In 1966, Bloch established Variety Child Learning Center (VCLC) one of the first special education preschools in the nation for children with learning, language and behavior problems, including autism, that included programs and support for families. Bloch oversaw every step of the school's expansion and growth, from its one classroom beginning, as Pre-Schooler's Workshop in Garden City, New York, to the move to the current location in Syosset as Variety Child Learning Center to the current full-service Variety Child Learning Center the agency is today.

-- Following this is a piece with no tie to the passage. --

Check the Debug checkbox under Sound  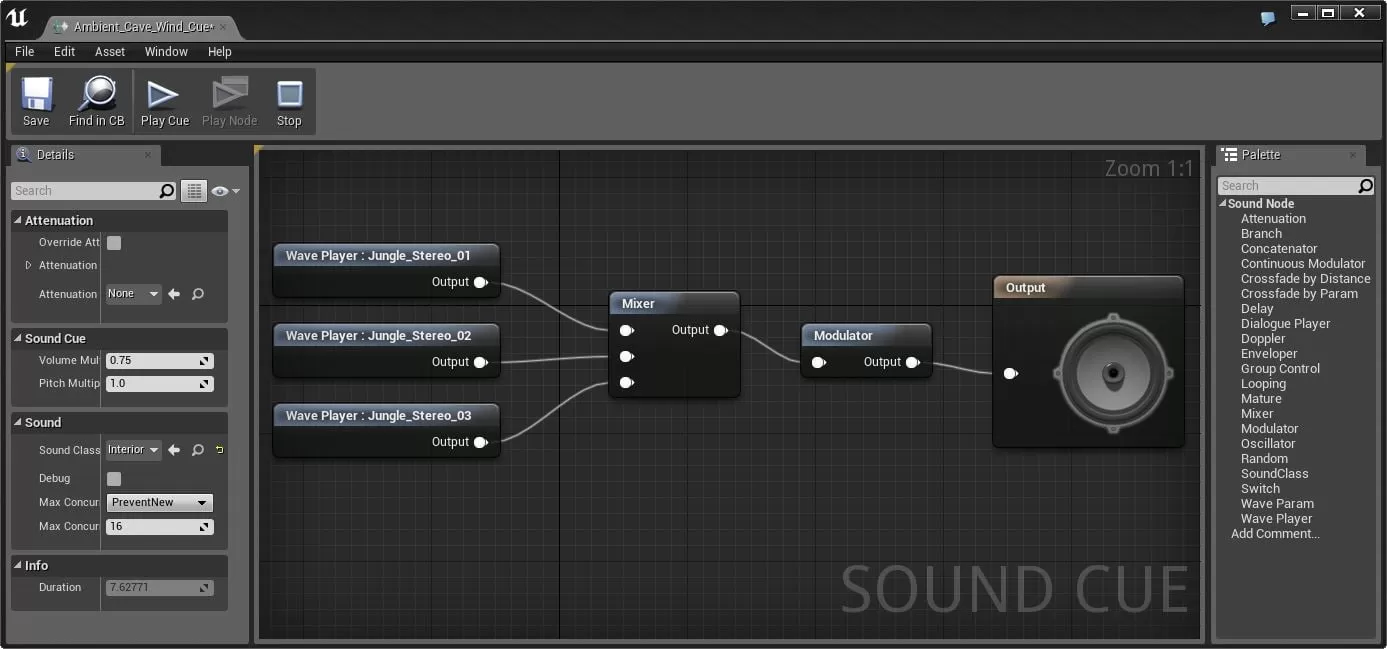[x=114, y=478]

Each year, VCLC provides special education, evaluations, early intervention, therapeutic services and support, respite, recreational and enrichment programs to thousands of children with developmental disabilities, including autism, and their families, on- and off-site. VCLC also provides professional development workshops and training, and collaborates with Winthrop University Hospital Pediatric Residency Program, providing pediatric residents with invaluable learning experiences.

In 1997, Bloch's educational model, The Home School Collaborative Model(HSCM)was awarded as a “Sharing Success Validated Program” by New York State and, VCLC was designated a training site and “Developer/ Demonstrator" for the state.

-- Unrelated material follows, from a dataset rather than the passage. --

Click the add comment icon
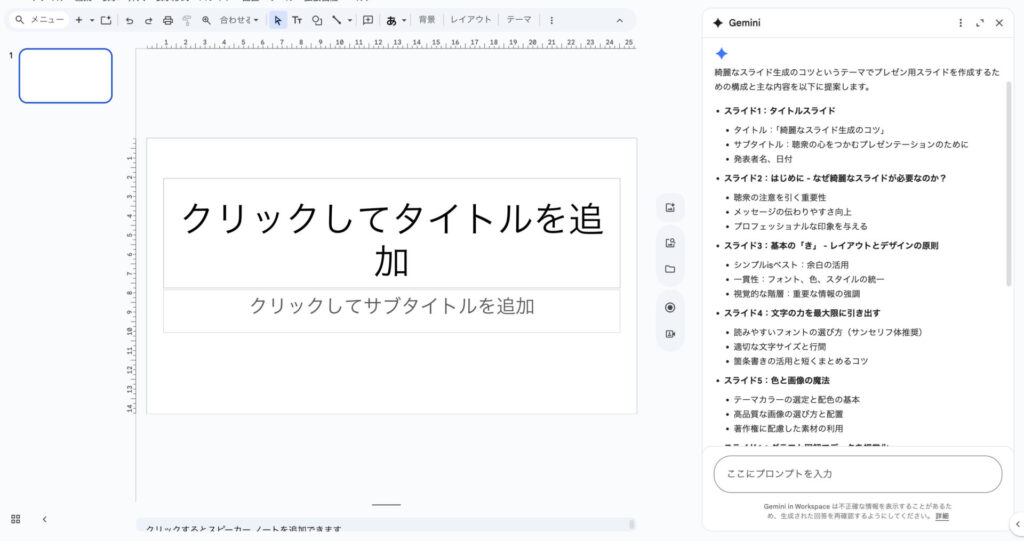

Featured at national and international professional conferences in Sweden, England, Russia, Budapest, Prague, Chicago, Atlanta, New York and Washington DC, Bloch has presented on child development practices and trends including her acclaimed [Home/School Collaborative Model (HSCM)] and The Five P's (Parent/Professional Preschool Performance Profile) System.

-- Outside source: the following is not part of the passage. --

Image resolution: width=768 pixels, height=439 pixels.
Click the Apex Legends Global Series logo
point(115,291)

Judith Bloch served as chief executive officer (CEO) of Variety Child Learning Center since founding the school in 1966 until her retirement in December 2012. During her tenure as CEO, Bloch promoted the value of early identification and intervention and advocated for entitlements to children and families.

== Works ==
Numerous teaching/training films, created and produced by Judith, are featured at major Universities and learning centers for development and sensitization training. A prolific writer, her work frequently appears in both professional and popular publications.

Her films include:

- A Time for Georgia
- Parents Talk
- Jennifer is a Lady
- Teaching Children Self Control
- The Five P's Partnership: Transforming Educational Goals into Realities
- The New Survivors

"I think the most important thing I've done is (to) start a program for young children who had been neglected, denied opportunity to learn, to become part of the social mainstream. In addition to the school's support services for families, I've been an advocate and, more recently, focused on research to demonstrate the value of early intervention, not only to children and their families, but to the community. And not only in terms of values-children are our most precious resource. With early intervention, we can promote development and effect changes that may not be possible if we delay or provide services too late."
— Judith S. Bloch, Distinction Magazine, 1999

== Awards ==
Bloch has been the recipient of numerous awards and citations. In July 2008, VCLC & Judith Bloch were inducted into Thirteen/WNET New York & WLIW21's Community Hall of Fame. She was named in the Long Island Business News Top 50 Women in Business, in 2005, the New York State Senate Women of Distinction Award (2000, 1998), the National Association of Social Workers New York State Chapter Lifetime Achievement Award (1999), and the Long Island Socially Responsible Entrepreneur of the Year Award (1994).

In June, 2009, the Board of Trustees of Variety Child Learning Center (VCLC) named the center-based school at Variety Child Learning Center in Syosset, NY, "The Judith S. Bloch School", to honor her life's achievements.

== Personal life ==
Judith S Bloch died on June 15, 2015, surrounded by her loving family, husband Dr. Milton Bloch and daughters, Natalie Bloch Langner and Susan Bloch LeachNewsday. She was 86. She was survived by her husband Milton Bloch, DDS, her three daughters, and seven grandchildren.

Judith enjoyed the arts, music, folk dancing, travel and spending time with her family and friends.